Dataset excerpts:
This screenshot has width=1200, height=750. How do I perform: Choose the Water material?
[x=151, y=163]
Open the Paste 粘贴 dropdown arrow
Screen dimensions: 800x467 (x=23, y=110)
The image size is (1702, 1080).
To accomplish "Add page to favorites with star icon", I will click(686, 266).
==
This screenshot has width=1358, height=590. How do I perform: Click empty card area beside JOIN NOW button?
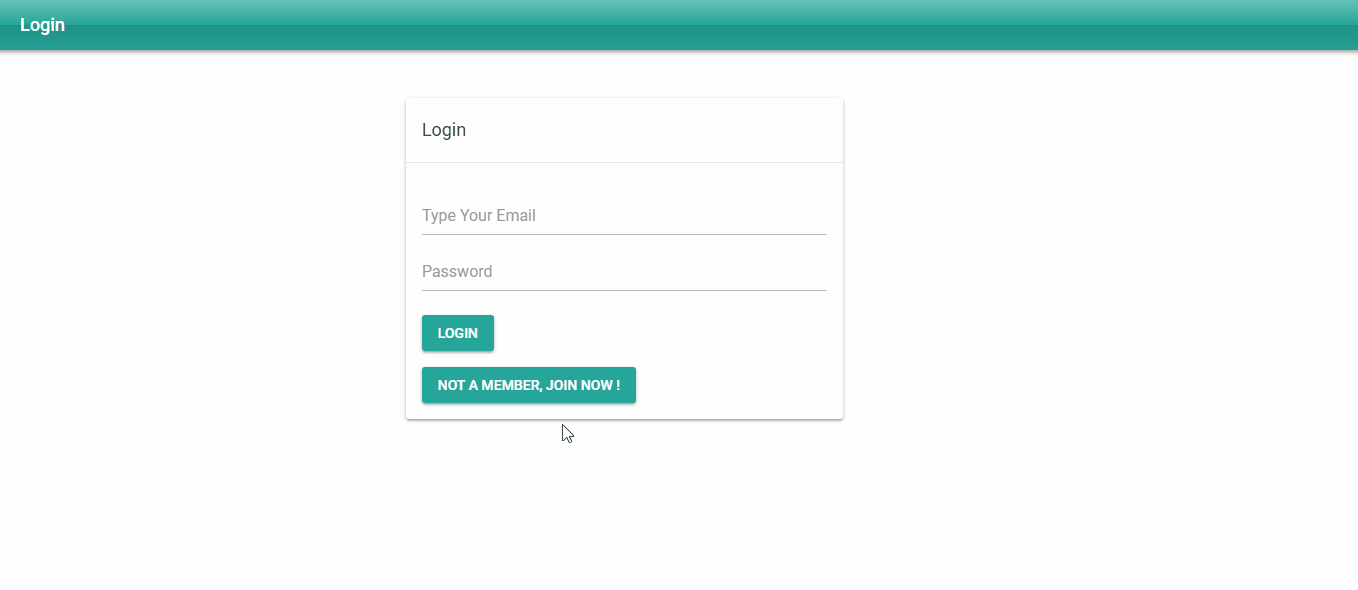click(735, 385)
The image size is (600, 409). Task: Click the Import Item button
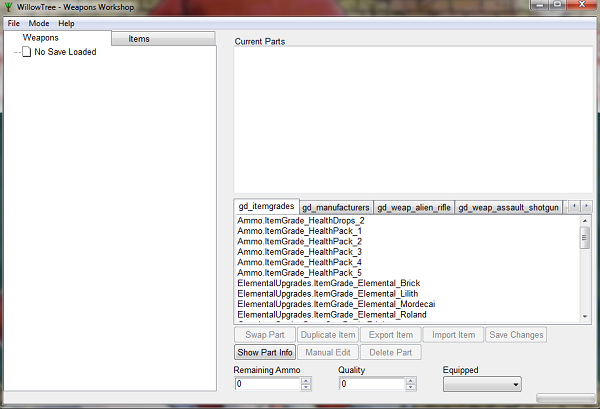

Required work: Render the material from the line with "This screenshot has width=1200, height=750." to the line with "will click(686, 266)." as a JSON list of strings, with one string per line and no blank lines.

Solution to this exercise:
[
  "This screenshot has width=1200, height=750. How do I perform: Choose the Water material?",
  "[x=151, y=163]",
  "Open the Paste 粘贴 dropdown arrow",
  "Screen dimensions: 800x467 (x=23, y=110)",
  "The image size is (1702, 1080).",
  "To accomplish \"Add page to favorites with star icon\", I will click(686, 266)."
]